Caldesmon inhibits Arp2/3-mediated actin nucleation

The Arp2/3 complex greatly accelerates actin polymerization, which is thought to play a major role in cell motility by inducing membrane protrusions including ruffling movements. Membrane ruffles contain a variety of actin-binding proteins, which would modulate Arp2/3-dependent actin polymerization. However, their exact roles in actin polymerization remain to be established. Because caldesmon is present in membrane ruffles, as well as in stress fibers, it may alter Arp2/3-mediated actin polymerization. We have found that caldesmon greatly retards Arp2/3-induced actin polymerization. Kinetic analyses have revealed that caldesmon inhibits the nucleation process, whereas it does not largely reduce elongation. Caldesmon is found to inhibit binding of Arp2/3 to F-actin, which apparently reduces the ability of F-actin as a secondary activator of Arp2/3-mediated nucleation.
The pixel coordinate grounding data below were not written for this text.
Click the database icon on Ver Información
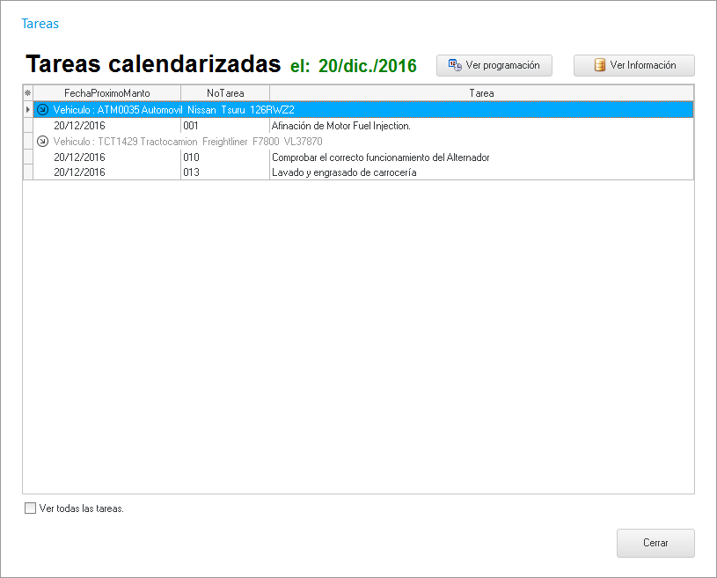Image resolution: width=717 pixels, height=578 pixels. pyautogui.click(x=600, y=65)
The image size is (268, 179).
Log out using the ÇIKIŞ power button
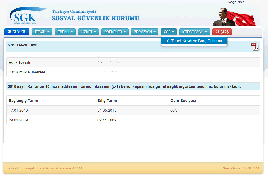coord(222,32)
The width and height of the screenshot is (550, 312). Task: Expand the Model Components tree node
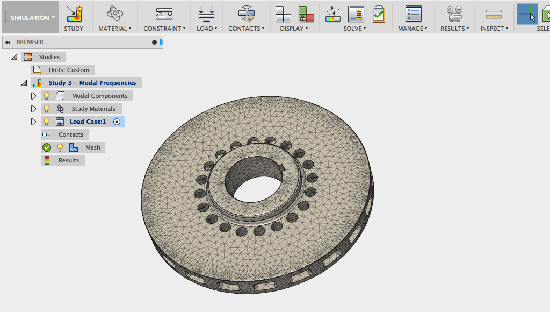tap(33, 96)
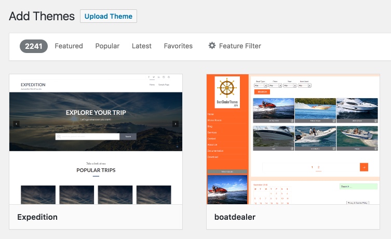
Task: Click the 2241 theme count badge
Action: point(34,46)
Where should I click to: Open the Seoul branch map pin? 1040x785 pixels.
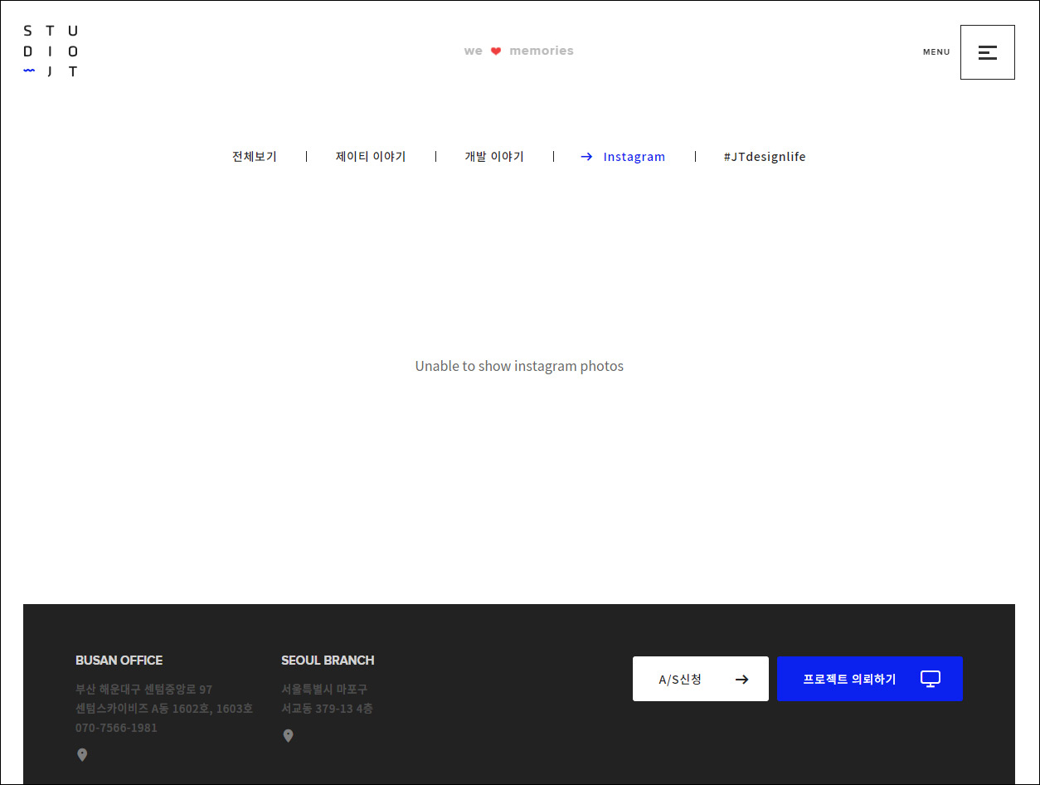288,736
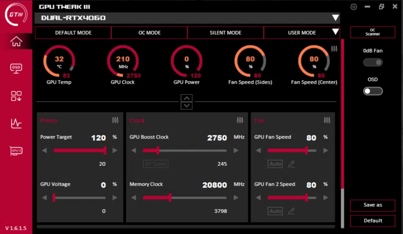Open the hardware Monitor graph panel
The image size is (403, 234).
[x=16, y=124]
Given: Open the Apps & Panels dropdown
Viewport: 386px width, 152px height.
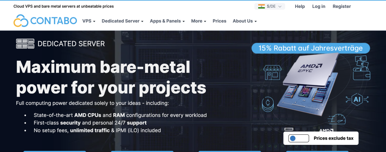Looking at the screenshot, I should 167,21.
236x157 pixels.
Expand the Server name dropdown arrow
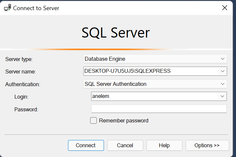click(223, 71)
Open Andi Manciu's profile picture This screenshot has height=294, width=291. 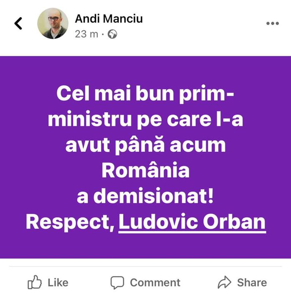click(x=53, y=23)
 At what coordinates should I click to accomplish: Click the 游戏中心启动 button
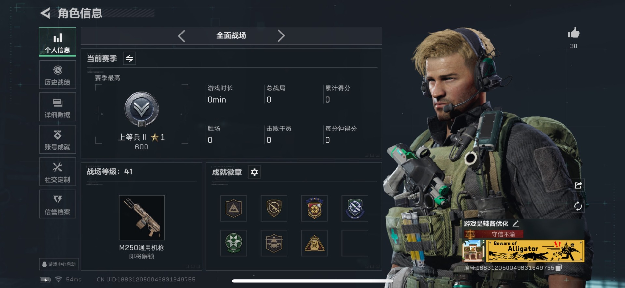click(59, 264)
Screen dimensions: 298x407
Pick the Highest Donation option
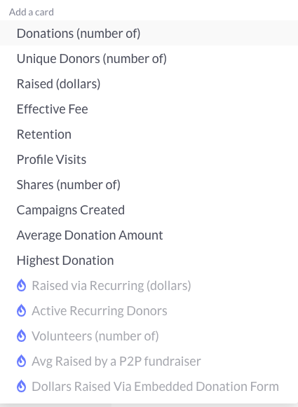(149, 260)
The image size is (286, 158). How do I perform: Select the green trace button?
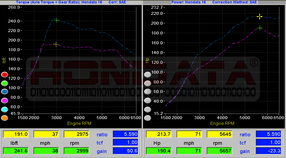[x=5, y=83]
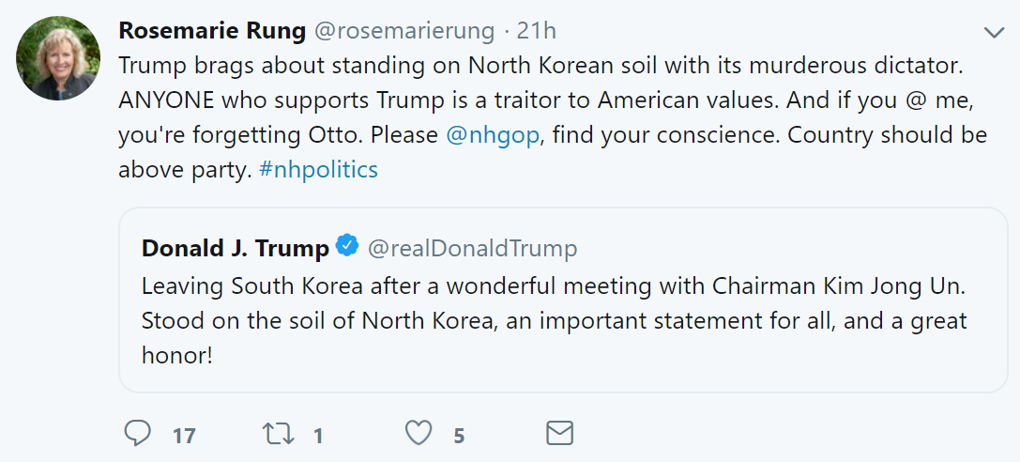Click the Donald J. Trump name in quoted tweet

tap(236, 248)
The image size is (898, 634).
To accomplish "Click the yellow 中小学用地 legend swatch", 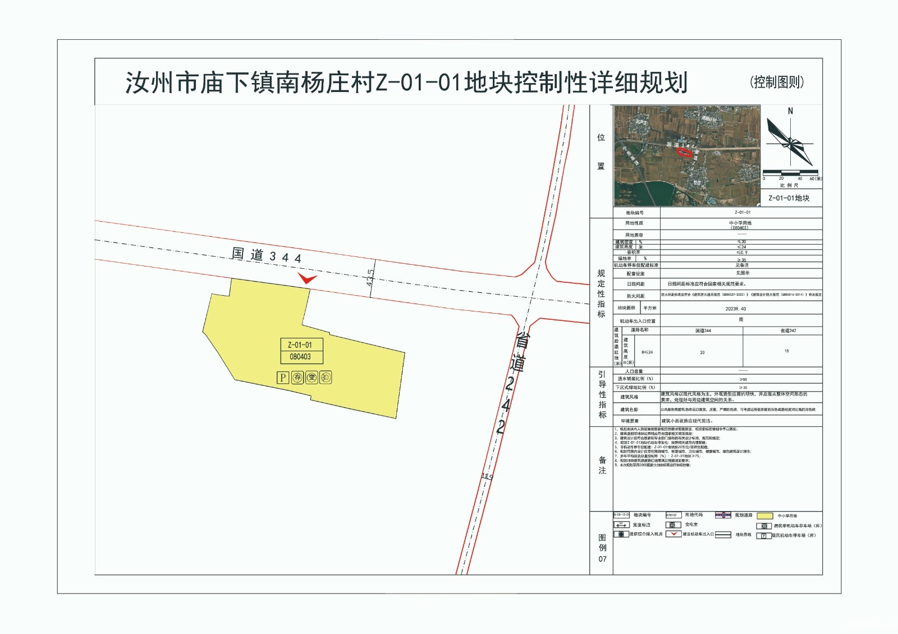I will [x=764, y=516].
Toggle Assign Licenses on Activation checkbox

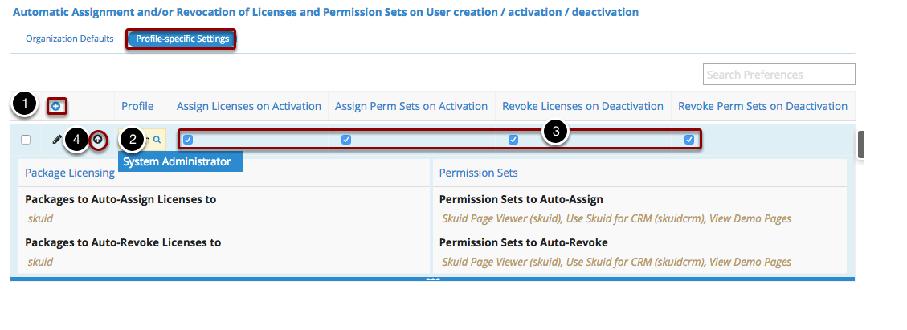point(188,140)
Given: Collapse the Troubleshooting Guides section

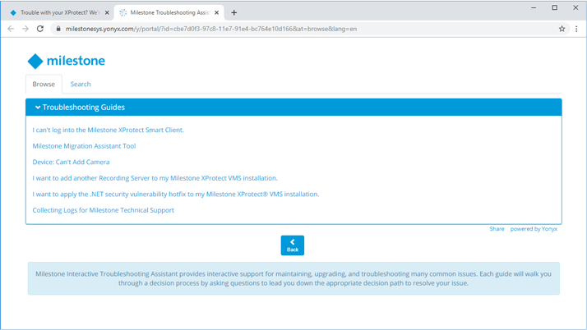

We also have found that the inhibition of the binding between actin and caldesmon either by Ca(2+)/calmodulin or by phosphorylation with cdc2 kinase reverses the inhibitory effect of caldesmon on Arp2/3-induced actin polymerization. Our results suggest that caldesmon may be a key protein that modulates membrane ruffling and that this may involve changes in caldesmon phosphorylation and/or intracellular calcium concentrations during signal transduction.